Exercise brief » Look for "How do I perform: Open" in the records below, then copy that line and every line after it, exactly and with nothing added.

Records for this task »
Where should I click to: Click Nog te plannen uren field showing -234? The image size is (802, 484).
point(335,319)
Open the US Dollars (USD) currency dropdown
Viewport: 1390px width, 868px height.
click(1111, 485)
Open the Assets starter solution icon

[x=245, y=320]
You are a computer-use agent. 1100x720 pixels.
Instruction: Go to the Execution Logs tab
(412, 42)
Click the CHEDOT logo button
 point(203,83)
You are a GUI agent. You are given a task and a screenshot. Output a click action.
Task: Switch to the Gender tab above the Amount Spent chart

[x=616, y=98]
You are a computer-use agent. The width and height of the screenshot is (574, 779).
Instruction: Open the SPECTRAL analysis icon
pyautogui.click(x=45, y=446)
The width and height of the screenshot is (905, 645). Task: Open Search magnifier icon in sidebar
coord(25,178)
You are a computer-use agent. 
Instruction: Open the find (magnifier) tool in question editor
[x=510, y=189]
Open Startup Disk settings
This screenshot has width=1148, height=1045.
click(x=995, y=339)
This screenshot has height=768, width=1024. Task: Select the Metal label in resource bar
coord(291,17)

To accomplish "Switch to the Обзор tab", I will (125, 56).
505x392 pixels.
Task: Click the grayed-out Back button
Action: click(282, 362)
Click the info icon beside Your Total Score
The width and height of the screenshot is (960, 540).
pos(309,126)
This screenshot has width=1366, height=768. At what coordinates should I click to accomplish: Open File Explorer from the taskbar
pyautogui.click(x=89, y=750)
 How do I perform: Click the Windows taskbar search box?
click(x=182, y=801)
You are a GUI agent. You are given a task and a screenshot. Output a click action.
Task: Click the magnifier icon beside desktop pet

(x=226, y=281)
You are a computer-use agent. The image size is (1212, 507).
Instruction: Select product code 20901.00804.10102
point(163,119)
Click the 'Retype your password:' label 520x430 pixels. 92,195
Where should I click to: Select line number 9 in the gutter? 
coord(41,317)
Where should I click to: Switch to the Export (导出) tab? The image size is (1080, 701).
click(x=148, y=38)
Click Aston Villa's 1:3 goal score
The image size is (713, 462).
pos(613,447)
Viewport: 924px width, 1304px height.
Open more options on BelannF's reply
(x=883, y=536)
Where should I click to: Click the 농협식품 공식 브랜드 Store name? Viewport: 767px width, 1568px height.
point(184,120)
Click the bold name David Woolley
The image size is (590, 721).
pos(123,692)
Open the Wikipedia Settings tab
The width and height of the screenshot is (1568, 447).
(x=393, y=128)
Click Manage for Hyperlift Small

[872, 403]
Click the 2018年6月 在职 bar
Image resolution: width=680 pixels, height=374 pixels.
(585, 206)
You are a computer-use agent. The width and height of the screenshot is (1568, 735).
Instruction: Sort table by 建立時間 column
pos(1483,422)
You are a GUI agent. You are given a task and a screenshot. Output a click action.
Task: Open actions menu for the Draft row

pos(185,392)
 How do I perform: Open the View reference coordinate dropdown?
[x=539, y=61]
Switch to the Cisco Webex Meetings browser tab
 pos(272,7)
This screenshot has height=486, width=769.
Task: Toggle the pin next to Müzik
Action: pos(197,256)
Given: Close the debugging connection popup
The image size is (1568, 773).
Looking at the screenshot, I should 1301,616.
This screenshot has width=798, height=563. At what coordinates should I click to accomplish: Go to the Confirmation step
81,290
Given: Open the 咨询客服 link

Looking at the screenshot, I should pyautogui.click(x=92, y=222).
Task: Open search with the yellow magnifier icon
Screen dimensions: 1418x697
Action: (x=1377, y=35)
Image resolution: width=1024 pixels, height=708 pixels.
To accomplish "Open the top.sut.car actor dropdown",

Written response »
 How do I perform: Open the View reference coordinate dropdown?
[x=539, y=61]
Switch to the Cisco Webex Meetings browser tab
 pos(272,7)
This screenshot has height=486, width=769.
Task: Toggle the pin next to Müzik
Action: pos(197,256)
Given: Close the debugging connection popup
The image size is (1568, 773).
Looking at the screenshot, I should 1301,616.
This screenshot has width=798, height=563. At what coordinates should I click to accomplish: Go to the Confirmation step
81,290
Given: Open the 咨询客服 link

Looking at the screenshot, I should pyautogui.click(x=92, y=222).
Task: Open search with the yellow magnifier icon
Screen dimensions: 1418x697
Action: (x=1377, y=35)
Image resolution: width=1024 pixels, height=708 pixels.
To accomplish "Open the top.sut.car actor dropdown",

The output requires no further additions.